*To do*: Turn the lines below into a Markdown table with two columns, Row and Line, giving each line its row number. Leave out the blank lines.

Lines of data
>>>>

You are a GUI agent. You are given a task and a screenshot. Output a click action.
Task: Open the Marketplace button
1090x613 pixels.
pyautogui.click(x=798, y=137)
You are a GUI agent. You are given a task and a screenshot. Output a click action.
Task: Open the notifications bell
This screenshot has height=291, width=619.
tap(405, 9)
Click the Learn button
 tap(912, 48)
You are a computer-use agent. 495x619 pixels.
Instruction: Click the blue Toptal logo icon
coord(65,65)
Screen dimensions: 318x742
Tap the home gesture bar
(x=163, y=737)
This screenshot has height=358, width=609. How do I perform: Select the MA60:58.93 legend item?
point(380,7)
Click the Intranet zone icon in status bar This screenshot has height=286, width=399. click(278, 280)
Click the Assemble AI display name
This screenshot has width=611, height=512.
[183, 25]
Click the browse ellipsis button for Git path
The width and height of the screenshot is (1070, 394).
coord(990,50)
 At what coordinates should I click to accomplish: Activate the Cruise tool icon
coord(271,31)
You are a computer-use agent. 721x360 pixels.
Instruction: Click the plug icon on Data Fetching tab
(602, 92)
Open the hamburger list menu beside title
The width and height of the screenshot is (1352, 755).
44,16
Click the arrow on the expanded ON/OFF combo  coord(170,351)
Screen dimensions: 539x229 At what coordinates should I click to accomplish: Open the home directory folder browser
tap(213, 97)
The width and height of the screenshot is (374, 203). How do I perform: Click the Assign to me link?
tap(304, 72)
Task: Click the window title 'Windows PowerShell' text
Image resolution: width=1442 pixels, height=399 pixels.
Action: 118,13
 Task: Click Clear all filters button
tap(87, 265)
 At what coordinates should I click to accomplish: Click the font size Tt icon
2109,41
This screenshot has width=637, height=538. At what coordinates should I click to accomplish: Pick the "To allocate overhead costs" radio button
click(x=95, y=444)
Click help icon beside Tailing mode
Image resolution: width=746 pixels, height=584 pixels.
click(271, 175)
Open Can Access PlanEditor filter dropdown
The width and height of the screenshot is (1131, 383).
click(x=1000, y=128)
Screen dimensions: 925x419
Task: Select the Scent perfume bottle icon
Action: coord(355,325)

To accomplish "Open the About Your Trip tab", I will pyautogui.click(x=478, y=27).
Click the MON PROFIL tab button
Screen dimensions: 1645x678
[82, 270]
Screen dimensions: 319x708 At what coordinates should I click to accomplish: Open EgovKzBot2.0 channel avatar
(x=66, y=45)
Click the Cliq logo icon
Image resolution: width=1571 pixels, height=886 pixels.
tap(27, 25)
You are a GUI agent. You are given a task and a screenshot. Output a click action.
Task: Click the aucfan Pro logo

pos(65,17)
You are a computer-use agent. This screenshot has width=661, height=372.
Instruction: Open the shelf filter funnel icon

<<<<

*Full output*:
| Row | Line |
|---|---|
| 1 | You are a GUI agent. You are given a task and a screenshot. Output a click action. |
| 2 | Task: Open the Marketplace button |
| 3 | 1090x613 pixels. |
| 4 | pyautogui.click(x=798, y=137) |
| 5 | You are a GUI agent. You are given a task and a screenshot. Output a click action. |
| 6 | Task: Open the notifications bell |
| 7 | This screenshot has height=291, width=619. |
| 8 | tap(405, 9) |
| 9 | Click the Learn button |
| 10 |  tap(912, 48) |
| 11 | You are a computer-use agent. 495x619 pixels. |
| 12 | Instruction: Click the blue Toptal logo icon |
| 13 | coord(65,65) |
| 14 | Screen dimensions: 318x742 |
| 15 | Tap the home gesture bar |
| 16 | (x=163, y=737) |
| 17 | This screenshot has height=358, width=609. How do I perform: Select the MA60:58.93 legend item? |
| 18 | point(380,7) |
| 19 | Click the Intranet zone icon in status bar This screenshot has height=286, width=399. click(278, 280) |
| 20 | Click the Assemble AI display name |
| 21 | This screenshot has width=611, height=512. |
| 22 | [183, 25] |
| 23 | Click the browse ellipsis button for Git path |
| 24 | The width and height of the screenshot is (1070, 394). |
| 25 | coord(990,50) |
| 26 |  At what coordinates should I click to accomplish: Activate the Cruise tool icon |
| 27 | coord(271,31) |
| 28 | You are a computer-use agent. 721x360 pixels. |
| 29 | Instruction: Click the plug icon on Data Fetching tab |
| 30 | (602, 92) |
| 31 | Open the hamburger list menu beside title |
| 32 | The width and height of the screenshot is (1352, 755). |
| 33 | 44,16 |
| 34 | Click the arrow on the expanded ON/OFF combo  coord(170,351) |
| 35 | Screen dimensions: 539x229 At what coordinates should I click to accomplish: Open the home directory folder browser |
| 36 | tap(213, 97) |
| 37 | The width and height of the screenshot is (374, 203). How do I perform: Click the Assign to me link? |
| 38 | tap(304, 72) |
| 39 | Task: Click the window title 'Windows PowerShell' text |
| 40 | Image resolution: width=1442 pixels, height=399 pixels. |
| 41 | Action: 118,13 |
| 42 |  Task: Click Clear all filters button |
| 43 | tap(87, 265) |
| 44 |  At what coordinates should I click to accomplish: Click the font size Tt icon |
| 45 | 2109,41 |
| 46 | This screenshot has width=637, height=538. At what coordinates should I click to accomplish: Pick the "To allocate overhead costs" radio button |
| 47 | click(x=95, y=444) |
| 48 | Click help icon beside Tailing mode |
| 49 | Image resolution: width=746 pixels, height=584 pixels. |
| 50 | click(271, 175) |
| 51 | Open Can Access PlanEditor filter dropdown |
| 52 | The width and height of the screenshot is (1131, 383). |
| 53 | click(x=1000, y=128) |
| 54 | Screen dimensions: 925x419 |
| 55 | Task: Select the Scent perfume bottle icon |
| 56 | Action: coord(355,325) |
| 57 | To accomplish "Open the About Your Trip tab", I will pyautogui.click(x=478, y=27). |
| 58 | Click the MON PROFIL tab button |
| 59 | Screen dimensions: 1645x678 |
| 60 | [82, 270] |
| 61 | Screen dimensions: 319x708 At what coordinates should I click to accomplish: Open EgovKzBot2.0 channel avatar |
| 62 | (x=66, y=45) |
| 63 | Click the Cliq logo icon |
| 64 | Image resolution: width=1571 pixels, height=886 pixels. |
| 65 | tap(27, 25) |
| 66 | You are a GUI agent. You are given a task and a screenshot. Output a click action. |
| 67 | Task: Click the aucfan Pro logo |
| 68 | pos(65,17) |
| 69 | You are a computer-use agent. This screenshot has width=661, height=372. |
| 70 | Instruction: Open the shelf filter funnel icon |